Continue the open studios homecoming piece below, picking up after its last sentence.

» Passage
----

What I said – I wish I had a video – felt genuine and true. I was SO glad the bus tour came here, but not for the reasons I thought I would be.

 

HOMECOMING TIMES FOUR

Some of my visitors walked unannounced up my front path after decades of no communication. I was relieved to recognize them AND remember their names. Seriously. That is one of the greatest skills an Open Studios artist can cultivate: name and place retention. Of course you have your mailing list to help jog your cognition, but these folks, well, I’m talking OUT OF THE BLUE and good luck with it!

Mom of Young Son’s Playmates: Stunningly beautiful, with her new husband in tow, after moving out of the country and back and then to at least three other states before returning to CA, was the mom of two grown boys, friends of my sons back in the day. I remember all four kids perching in the almond tree out back when the branch her boys were on gave way and dumped them on the ground, with only a few scrapes and lots of tears. The almond tree has never looked right since. A joy to see her now, though.

Former Co-Worker Buddy:  What’s special about the smiling face of a fellow Intel adventurer from the 70s? I left, he stayed and retired comfortably at 50. It’s been a long time, and we have Facebook to thank for the initial reunion, but there he was, smiling the same and sharing some of his current interests that also happen to be mine and my hubby’s. I sense another confab real soon. No time lost and what a pleasure to reconnect.

Very Special Auntie: She was frail and tentative. And before I knew she was here, the bus-tour had overwhelmed her like a tidal wave. When they left, she was still there, aiming to make herself known. We chatted a little and then I re-introduced her to my now-grown sons that she’d doted on. An honor for her to visit.

----

» Data shown
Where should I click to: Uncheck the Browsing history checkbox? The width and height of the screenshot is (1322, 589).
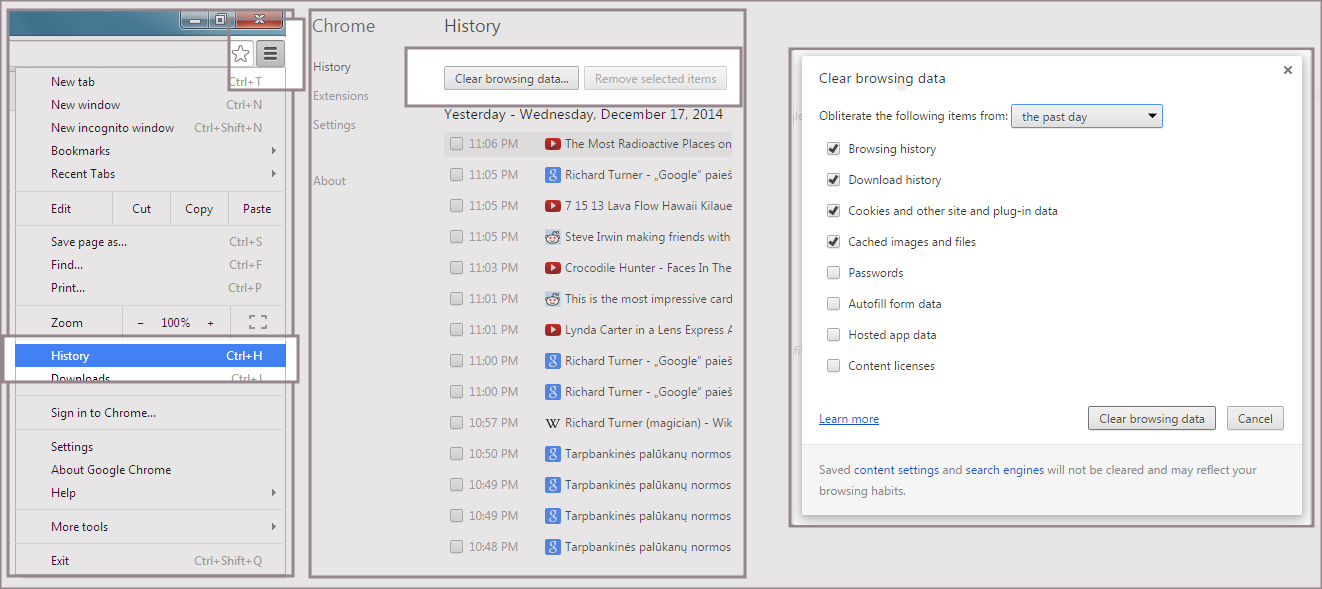(x=833, y=149)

----

» Response
Longtime Missing Clay Colleague: She had moved and moved again, I’d heard. It’d been over seven years, yet I’d never heard from her, even with a few notecards of inquiry sent. But the soulfulness of our formative years in clay classes and open labs was not to be denied. She came with her gracious grown daughter and I’ve forged a reconnection for which I have hungered and hungered.

 

As it turns out, the Art and the Open Studios format is the bait. It’s the human connection that  binds and lasts. My artwork, as passionate as I am about it, is merely a backdrop to those connections.  Yet without the Open in Open Studios, without the Full Service presentation and a certain formality, without the serious and true family backup, the postcards to my mailing list, the consistent Facebook postings, the rest would not take place. Of that I am convinced.

Last post I talked about the  chunk of my Clay Tribe I could visit during Open Studios. That tribal group really extends to all the neighbors, students, bus tourists,  former acquaintances, appreciators and visitors. After five years of Open Studios I finally get how the reception is for everyone and I expect and welcome all comers. Because that’s who matters.

~Liz Crain, who struggles to maintain her harmony and equilibrium all year long, not just during Open Studios.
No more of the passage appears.